Everything got so level in mid-March of 2020. When you’re a small business that’s used to identifying obstacles and figuring out ways to overcome them, you’re very well-suited for that environment.
We broke down the problem and the way we would get through it. Once testing became available in mid-June, we knew the way forward would be through developing a lock-tight health-and-safety plan and putting on a very contained version of our tournament over 14 days in Ohio. Obviously that came with huge challenges. The governor’s office tried to shut us down the night before games and said we might not be able to play at all. We had to talk our way out of that. There’s no shortage of obstacles we had to overcome, but ultimately, we had a great plan.
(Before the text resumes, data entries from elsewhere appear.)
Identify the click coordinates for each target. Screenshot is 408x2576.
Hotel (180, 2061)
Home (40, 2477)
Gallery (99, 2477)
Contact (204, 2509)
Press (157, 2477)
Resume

We didn’t have any precedent or any model to work from, but after our event, a lot of groups reached out to us asking how we did it. It was a great opportunity for us from a leadership position.
You’ve obviously had tremendous success over the last decade, but is there one piece of advice you’d give yourself looking back on everything?
It took two years to get the idea off the ground. If I went back, I would’ve gone about it differently and done our tournament earlier. I would’ve gone out with a half-a-million dollar, winner-take-all concept to give our team that experience and put the idea out there.
I think my viewpoint was that everything had to be perfect and lined up and you had to have the right broadcast partner and sponsor partners and it’d all come together. But the reality is you really have to go first and lead this group of people through that. I would’ve tried to be less perfect in the launch of the idea and just get into it and start learning on the fly.